Trois ans avant son décès, en 2015, Charles Aznavour se disait "areligieux" et confiait avec humour être plus préoccupé par la mort que par son baptême. Baptisé catholique, l’auteur-compositeur-interprète qui aurait fêté son 100e anniversaire cette année, s’était rapproché de l’Église apostolique arménienne dans le courant de sa vie. "Croyant qui doute" de son propre aveu, "Monsieur Aznavour" n’en a pas pour autant écarté le religieux de son répertoire riche de plus de 1.200 chansons.
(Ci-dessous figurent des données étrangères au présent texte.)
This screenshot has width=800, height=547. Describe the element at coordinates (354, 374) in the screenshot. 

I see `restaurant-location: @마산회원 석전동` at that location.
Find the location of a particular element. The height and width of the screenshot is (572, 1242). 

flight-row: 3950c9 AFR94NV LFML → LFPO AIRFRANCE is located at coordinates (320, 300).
A l’instar des crooners anglo-saxons, la discographie de Charles Aznavour comporte plusieurs titres à l’empreinte résolument chrétienne.
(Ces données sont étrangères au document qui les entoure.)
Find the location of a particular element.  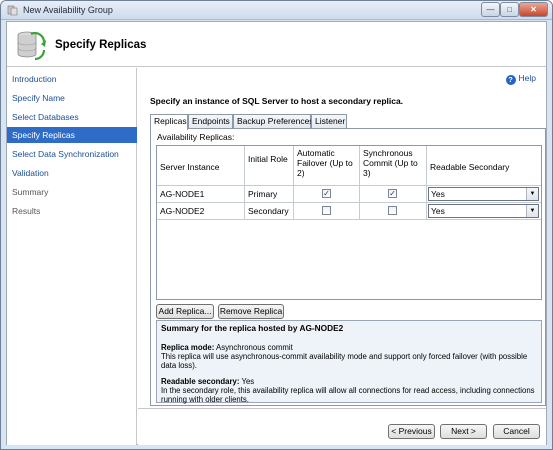

sidebar-item-results: Results is located at coordinates (26, 211).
En décembre 1974, il écrit et interprète Hosanna, une "face B" dont le texte résonne comme une ode à la naissance du Christ. "Marie a souffert, Marie a donné/Naissance à minuit sonné/A l’enfant de Dieu/Les hommes l’ont su, ils ont entonné/Un alléluia glorieux/Comme pour remercier les cieux/ Hosanna ! Hosanna ".
Quatre ans plus tard, en 1978, sur une musique de son compositeur fétiche Georges Garvarentz, Aznavour enregistre son propre Ave Maria et le chante en toute solennité dans les émissions de Maritie et Gilbert Carpentier et autres programmes de variétés de l’époque. Le 26 septembre 2001, il livre une prestation mémorable devant saint Jean-Paul II et le patriarche Karékine Ier au mémorial du génocide arménien à Tzitzernakaberd, près d’Erevan. Figurant dans presque tous ses tours de chant depuis 1979, on retiendra aussi l’interprétation de cette vibrante supplique à Marie en décembre 2017, sur la scène de Bercy illuminée pour l’occasion du bleu marial.
Moins connue mais proche de l’oraison une fois encore, Aznavour dédie une chanson au divin, sobrement intitulée Dieu, en 1978. Il chante un homme plaçant humblement son sort tourmenté entre les mains du Seigneur. "Dieu, je ne suis qu'un homme/Dieu, aie pitié de moi/Si c'est ta volonté/Je suis résigné à porter ma croix".
Qu’est-ce qu’un artiste, pris dans le tourbillon du spectacle et de la gloire éphémère pourrait bien dire à Dieu au soir de sa vie ? En 1971, à quarante-sept ans et presque trente ans de carrière, l’auteur d’Emmenez-moi en propose un aperçu dans une chanson aux accents testamentaires, J’ai vécu. "J’ai vécu la vie d’un être/ Qui n’aspirait qu’au bonheur/J’ai vécu jusqu’à m’en déchirer le cœur/ J’ai vécu, mon Dieu, peut-être/ Sans penser à mon salut/Mais sur Terre on m’avait affirmé que tu laissais venir à toi les brebis perdues".
Toujours lucide sur la fugacité de la vie qu’il espérait finir en "croyant aveuglément", Charles Aznavour en aura ainsi dépeint tous les aspects.